As raízes enésimas de um complexo Z é dado da seguinte forma :
[tex]\displaystyle \sqrt[\text n]{\text Z} = \sqrt[\text n]{|\text Z|}.\text{cis}(\frac{\theta + 2\text k.\pi}{\text n}) \ , \ \text{com k }:\{0,1,2,\ ...\ , \text n -1\}[/tex]
Analisando as raízes quartas do complexo dado :
[tex]\text Z = -8+\text i.8.\sqrt{3}[/tex]
deixando na forma trigonométrica :
[tex]\displaystyle \text Z =16(\frac{-1}{2}+\frac{\text i.\sqrt{3}}{2}) \\\\\\ \text Z = 16.\text{cis}(\frac{2\pi}{3}) \\\\ \underline{\text {tirando a raiz quarta }}: \\\\ \sqrt[4]{\text Z} = \sqrt[4]{16}.\text{cis}[\ \frac{1}{4}(\frac{2\pi}{3}+2\text k.\pi )\ ] \\\\\\ \sqrt[4]{\text Z} = 2.\text{cis}[\ \frac{\pi}{6}+\frac{\text k.\pi}{2}\ ][/tex]

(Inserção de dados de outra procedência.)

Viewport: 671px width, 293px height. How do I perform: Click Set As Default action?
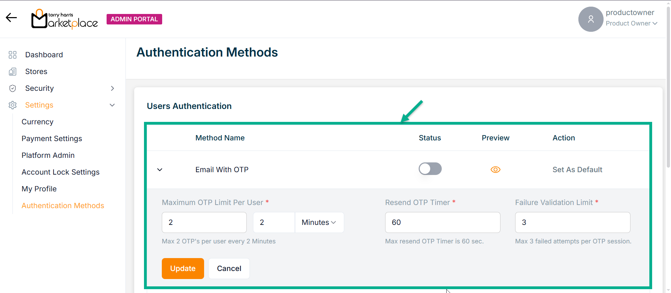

Substituindo os valores de K = 0,1,2,3.
[tex]\displaystyle \text k = 0 \to \text Z_1 =2.\text{cis}(\frac{\pi}{6}+0) \to 1+\text i.\sqrt{3} \\\\\\ \text k = 1 \to \text Z_2 = 2\text{cis}(\frac{\pi}{6}+\frac{1.\pi}{2}) \to 2\text{cis}(\frac{2\pi}{3}) \to -1+\text i.\sqrt{3} \\\\\\ \text k= 2 \to \text Z_3 = 2.\text{cis}(\frac{\pi}{6}+\frac{2\pi}{2}) \to 2\text{cis}(\frac{7\pi}{6}) \to -\sqrt{3}-\text i \\\\\\ \text k = 3 \to \text Z_4 = 2\text{cis}(\frac{\pi}{6}+\frac{3\pi}{2}) \to 2\text{cis}(\frac{5\pi}{3}) \to 1-\text i\sqrt{3}[/tex]
letra E